## Article
■ ■ ■
By March 13, rumors surfaced that Bear Stearns, the fifth-largest investment bank in the U.S., was facing a run on the bank. The next day, its stock was down to $30 from a high of $171 in January 2007. Its chairman was trying to assuage the panicked investors by demonstrating a high level of confidence and reassuring the financial community that the firm had plenty of liquidity to match any margin calls that would come its way -- all the while being on the red-alert phone with the people who count (Fed, Treasury, JP Morgan). The treasury secretary spent his Sunday morning appearing on political shows. "We are on top of the situation," he kept emphasizing. Indeed, he was. Two days later, Bear Stearns had been taken over by JP Morgan for $2 a share -- pennies on the dollar -- with a $30 billion insurance from the Fed. Additionally, the Fed opened a $200 billion lending window to investment banks, thus becoming an investment bank of its own, supported by the full strength of the US government (our taxes, and kids', grandkids', great-grandkids', and great-great-grandkids', at work). While we've all focused our attention on the subprime mortgage mess, it appears that it had little to do with the reason that precipitated this aggressive move by the Fed and Treasury -- sticking it to the shareholders and providing a lifeline to the bondholders. What's slowly transpiring has to do with a little-known, entirely unregulated, and basically untested market called "credit default swaps" (don't ask what they are, some kind of insurance to cover losses). The outstanding value of that market has grown from $900 billion in 2001 to the considerable sum of $45 trillion, of which it is reported Bear Stearns carried an outstanding value of $2.5 trillion. We are talking about a totally different order of magnitude. Had Bear Stearns been allowed to go under, the financial markets worldwide could have gone asunder. JP Morgan, incidentally, is one of the biggest players in that market, which explains why the Fed and Treasury brought JP Morgan in the deal and why no other financial institution bid on Bear's dead corpse.

Fortunately for those disinclined to drill into these arcane issues, the corporate news had plenty diversions to offer the viewers and readers. That same Monday, March 17, David A. Paterson was sworn in as the new governor of the state of New York. He gave a congenial speech, which was widely televised and commented upon by the usual crop of bloviators. Then the next day, Paterson, having learned the lesson given to Eliot Spitzer, called an impromptu news conference, in which he admitted that he had been unfaithful to his wife and had had several affairs with other women. When asked the reason he was coming out with this embarrassing story, he answered that he wanted to start his term in office clean and avoid the risk of being blackmailed (an indirect reference to his predecessor). Thankfully, that story had very little leg. No one wanted to get into another episode of salacious turpitude, and that very same day, Barack Obama gave an eloquent speech forced upon him by another carefully orchestrated campaign to disparage him, this time through guilt by association. Race -- a most inane construct -- was now threatening Obama's efforts to reach the nomination of the Democratic Party and his potential election to the highest job in our delusory land.
■ ■ ■
## Directions
a) Do the following statements agree with the passage on the Bear Stearns takeover? Answer yes or no for each, quoting the words of the passage that decide it. (i) JP Morgan acquired Bear Stearns for $2 a share. (ii) The credit default swap market was worth $45 trillion in 2001. (iii) David A. Paterson was sworn in as governor of New York on Monday, March 17.
b) Resume the passage on the Bear Stearns takeover, starting right after its final sentence.

Element lookup records:
■ ■ ■
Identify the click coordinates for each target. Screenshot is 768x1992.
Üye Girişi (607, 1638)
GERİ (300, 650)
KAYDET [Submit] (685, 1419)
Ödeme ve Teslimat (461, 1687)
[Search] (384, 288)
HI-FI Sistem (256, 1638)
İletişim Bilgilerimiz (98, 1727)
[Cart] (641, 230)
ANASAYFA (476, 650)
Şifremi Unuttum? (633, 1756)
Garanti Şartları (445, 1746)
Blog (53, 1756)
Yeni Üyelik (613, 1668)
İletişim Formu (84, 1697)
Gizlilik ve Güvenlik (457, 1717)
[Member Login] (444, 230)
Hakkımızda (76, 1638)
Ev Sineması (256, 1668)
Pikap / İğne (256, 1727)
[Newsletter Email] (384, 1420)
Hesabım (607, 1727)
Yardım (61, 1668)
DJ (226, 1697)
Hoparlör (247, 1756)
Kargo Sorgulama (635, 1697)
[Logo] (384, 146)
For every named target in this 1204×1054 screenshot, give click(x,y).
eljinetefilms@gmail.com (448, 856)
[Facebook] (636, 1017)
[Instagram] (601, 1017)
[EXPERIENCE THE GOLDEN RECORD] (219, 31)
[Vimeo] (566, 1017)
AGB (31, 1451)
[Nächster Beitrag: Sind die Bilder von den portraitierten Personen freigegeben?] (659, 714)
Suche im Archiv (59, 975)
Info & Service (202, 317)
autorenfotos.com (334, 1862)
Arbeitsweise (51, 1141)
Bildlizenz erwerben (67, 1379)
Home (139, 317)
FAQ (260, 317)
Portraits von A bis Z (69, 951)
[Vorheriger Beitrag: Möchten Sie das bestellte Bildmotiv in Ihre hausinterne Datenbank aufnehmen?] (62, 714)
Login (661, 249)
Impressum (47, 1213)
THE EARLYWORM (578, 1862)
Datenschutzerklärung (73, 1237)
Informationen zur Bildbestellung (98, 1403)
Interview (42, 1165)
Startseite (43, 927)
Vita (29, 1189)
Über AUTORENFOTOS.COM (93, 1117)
■ ■ ■
## Expected responses
a)
(i) Yes: "Bear Stearns had been taken over by JP Morgan for $2 a share"
(ii) No: "The outstanding value of that market has grown from $900 billion in 2001 to the considerable sum of $45 trillion"
(iii) Yes: "That same Monday, March 17, David A. Paterson was sworn in as the new governor of the state of New York."

b)
For days on end short snippets of sermons delivered by Obama's pastor of twenty years (now retired) were relentlessly blasted on YouTube and the cable TV channels. The good pastor dared to claim that 9/11 was a blowback operation (something the CIA and Chalmers Johnson have said repeatedly); that America was not a moral country; that its culture was rotten to the core; that it was a racist country; and that the US government conspired to spread AIDS to the black community (welcome to the conspiracy trend of the American culture, Reverend Wright! 30% of Americans believe that 9/11 was an inside job... There is money to be made, and is being made, here!). The reverend was only saying with wonderful flourishing rhetoric what remains unsaid in polite society, considered too un-American, and decried as hate speech. All of the sudden Mr. Obama was being accused of condoning hate speech and racist comments, and faulted for not having left the church where he was married and his two daughters baptized.

Here is a man, who all along the campaign trail had kept the race issue as far away as he could, being now enmeshed in racial politics, a story that has kept being hammered ever since. Even this Sunday's political shows spent half their time rehashing that story. Mr. Obama gave two subsequent policy speeches, on the Iraq War and on the economy, but the news corps mostly ignored them, concentrating all their attention on the negative repercussions on the Obama campaign (to the delight of the Clinton camp).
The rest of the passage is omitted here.